In an opinion by the attorney-general, filed in the banking department under date of April 12, 1884, that officer holds that a by-law, stating the time of holding of the regular or annual meeting of the trustees of a savings bank is in itself sufficient notice to all parties. All proceedings, therefore, had at such a meeting (assuming that the meeting transacts only legitimate business, and is a fair and open meeting) are valid.

§ 140. Vacancies. Whenever a trustee of any savings bank shall become a trustee, officer, clerk or employee of any other savings bank, or when he shall borrow directly or indirectly, any of the funds of the savings bank in which he is trustee, or become a surety or guar antor for any money borrowed of or any loan made by such savings bank, or when he shall fail to attend the regular meetings of the board, or perform any of the duties devolved upon him as such trustee, for six successive months, without having been previously excused by the board for such failure, the office of such trustee shall thereupon immediately become vacant; but the trustee vacating his office by failure to attend meetings, or to discharge his duties, may, in the discretion of the board, be eligible to re-election.
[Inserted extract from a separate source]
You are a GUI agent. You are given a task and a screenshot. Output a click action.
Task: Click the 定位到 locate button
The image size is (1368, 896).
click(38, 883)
(Former section 110; R. S., 1566; L. 1882, ch. 409, § 253.)

§ 141. Security may be required from employees and salaries fixed. -The trustees of any such corporation shall have power to require from the officers, clerks and agents of the corporation such security for their fidelity and the faithful performance of their duties as they shall deem necessary, and to fix the salaries of such officers and agents, subject to the provisions of this chapter.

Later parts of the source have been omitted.